◆ **Extract to read**

Thursday, April 23, 2015

CALIFORNIA ADVENTURE:  Lurker Racquel writes:
Hi thing throwers! I am a long time lurker and I remember a while back you had some advice for Disney World. Well my 3 1/2 year old daughter, husband, and I are leaving in 3 days and I was wondering if the group had any strong thoughts about the place now. 
We live in New Mexico, so are closer to Disneyland. Also of note, my veteran husband has PTSD and it gets worse with large crowds (especially crowds of kids). Any tips?
My advice: At that age, focus on the princesses and character greetings, based on the schedule you'll receive at the entrance.  (Be sure to check in at City Hall for her "first time visitor" button and special greeting.)  In terms of rides, go for the basics: Small World, Tea Cups, Peter Pan, Snow White.  Spend more time at Disneyland than California Adventure. Learn to love the railroad. As far as the crowds issue, just go as early in the day as you can.


  1. Jenn C6:23 PM

    I adore the CA parks, much more than Florida (I lived in CA as a kid, so my childhood memories have put a rose colored tint on everything). They are a lot more manageable with small children. We went last summer with a 7yo (girl) and a 2.5yo (boy).

    My guess is that Fantasyland is where you'll most likely spend the most time, and unfortunately, they haven't improved on the Dumbo line in Anaheim. And be warned that some rides close during fireworks/parade time. But the teacups at night are lovely, and the Storybook Canal is one of our family's favorite rides.

    We really loved the Bug's Life area over in California Adventure--there is a little splash park and the rides are small-kid-friendly. Toy Story Midway Mania is in CA Adventure, under the roller coaster. No Fast Pass, but the lines are not as crazy as the WDW line for it. We've never waited more than 30 minutes (and this was over Labor Day weekend, high crowd days). We also spent a lot of time in Carsland--and I think your kiddo may be too short to ride Radiator Springs Racers but you grownups need to single rider your way on to that ride. The theming and the ride is just perfect.

    In general, I found the food to be better in California (Pacific Wharf in CA, the corn dog carts in both parks, Flo's in Carsland, and the cafe in Fantasyland in DL are my favorites). I have read that because they have more local visitors and b/c it's easier to go off-resort, they've had to up their dining game compared to the parks in Orlando.

    If you have a Frozen-obsessed child like I do, one of the salons in the Downtown Disney area has become a Frozen makeover salon, so look into an appt there if you are into that sort of thing.

  2. I am so super impressed by Disney's guide for people with cognitive disabilities that I like to share it whenever I can: The best part is the guide to attractions (several pages in) that lets you know about aspects that could be upsetting, like darkness, loud noises, etc. It might be of use for your husband, depending on the particulars of his PTSD.

◆ **Problems to solve**
**1.** List the rides recommended in the "My advice" paragraph of the Disneyland advice post.
**2.** According to the Disneyland advice post, in which state does Racquel's family live?
**3.** Continue the Disneyland advice post from the point where it ends.

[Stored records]
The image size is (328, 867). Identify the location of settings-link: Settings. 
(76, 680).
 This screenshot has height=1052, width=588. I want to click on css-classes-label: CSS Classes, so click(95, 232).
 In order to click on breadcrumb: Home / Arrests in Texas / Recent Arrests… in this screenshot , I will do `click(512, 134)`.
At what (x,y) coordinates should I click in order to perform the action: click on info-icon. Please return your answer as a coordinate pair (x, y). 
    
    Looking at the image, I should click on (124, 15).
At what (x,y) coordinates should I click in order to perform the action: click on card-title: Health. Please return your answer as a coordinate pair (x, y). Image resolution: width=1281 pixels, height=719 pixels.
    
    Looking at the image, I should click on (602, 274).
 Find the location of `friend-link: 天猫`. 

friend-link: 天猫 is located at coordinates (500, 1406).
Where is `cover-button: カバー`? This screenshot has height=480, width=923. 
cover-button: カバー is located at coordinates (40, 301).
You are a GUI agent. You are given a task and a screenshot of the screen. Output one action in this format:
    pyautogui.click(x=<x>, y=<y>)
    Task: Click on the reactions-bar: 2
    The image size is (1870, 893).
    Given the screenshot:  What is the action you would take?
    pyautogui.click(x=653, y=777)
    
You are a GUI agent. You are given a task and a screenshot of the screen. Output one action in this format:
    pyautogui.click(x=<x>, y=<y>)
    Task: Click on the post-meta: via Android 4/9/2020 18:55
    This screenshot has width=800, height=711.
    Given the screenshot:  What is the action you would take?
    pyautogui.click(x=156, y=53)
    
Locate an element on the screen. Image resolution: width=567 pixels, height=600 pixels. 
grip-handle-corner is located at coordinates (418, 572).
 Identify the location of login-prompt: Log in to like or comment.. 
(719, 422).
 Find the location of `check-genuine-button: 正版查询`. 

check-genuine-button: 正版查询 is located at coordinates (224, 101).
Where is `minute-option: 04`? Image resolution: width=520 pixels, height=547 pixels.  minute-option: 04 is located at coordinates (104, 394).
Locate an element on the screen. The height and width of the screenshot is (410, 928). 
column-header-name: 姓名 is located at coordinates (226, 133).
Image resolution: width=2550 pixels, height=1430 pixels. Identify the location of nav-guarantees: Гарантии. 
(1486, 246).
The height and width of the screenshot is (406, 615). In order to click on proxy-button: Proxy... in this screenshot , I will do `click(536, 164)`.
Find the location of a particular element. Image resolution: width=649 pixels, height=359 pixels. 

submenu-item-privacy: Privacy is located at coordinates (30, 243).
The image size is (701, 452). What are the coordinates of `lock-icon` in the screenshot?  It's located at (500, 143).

◆ **Task-by-task answers**
**1.** Small World, Tea Cups, Peter Pan, Snow White

**2.** New Mexico

**3.**
  3. Andrew11:17 AM

    I was just at Disneyland earlier this week. (I'd last been to Disney World when I was around 10 and won't be going back until I have a child in the appropriate age range.) Get to the park as early as you can. Get a smartphone app to monitor ride wait times, because they vary. No matter what, there are going to be crowds and crowds of children. Fortunately, most of the crowds are waiting in lines. (The bulk of the Disney theme park experience is dealing with lines, whether waiting in them or running around to get Fastpasses to avoid them.) This was a weekday in Paril, so I can't imagine what a peak season crowd is like.

  4. My only pieces of advice are (1) when my niece went to Disney World at approximately the same age, Dumbo was what made the biggest impression, leading to her asking for quite some time "ride elephants today?", (2) I got scared around your daughter's age on the Pirates ride, and (3) given your description of your husband, I would stay away from Small World. Huge lines to get in, all of which are covered and therefore louder than some other lines, and the ride itself seems like it could be problematic. The last time I went on it, we got stuck for, I don't know, 10 minutes or so? I seriously thought about jumping overboard to escape that damn song.

  5. bellawilfer1:10 PM

    If she cares about meeting Elsa and Anna, make sure to head there FIRST - they run out of Fast Passes for that line very quickly. Have fun! I adore Disneyland, especially seeing it through a kid's eyes.

  6. Adam B.5:10 PM

    Lines for Small World at DL are all outdoors.

  7. Jenn.5:14 PM

    Not when I went---they were in a covered area.

  8. gretchen2:16 PM

    I just went to Disneyland with my 5 year old. In terms of rides, Fantasyland tends towards the scary. Peter Pan is closed right now, and Pinocchio, Mr. Toad, and Snow White are scary for young children. My daughter preferred Dumbo, the teacups, and the merry go round. Small World is great for kids. Toon Town is perfect for that age - we met Mickey and Minnie, rode Roger Rabbit and the little roller coaster in the back of the park (which is surprisingly fun!), and had a good time playing in the rest of the area. I also highly recommend Pirate's Lair, which is the island - you raft over there and the kids get to do a little "free play." Perfect, shady, and a great way to blow off steam. There's also a play area in California Adventure.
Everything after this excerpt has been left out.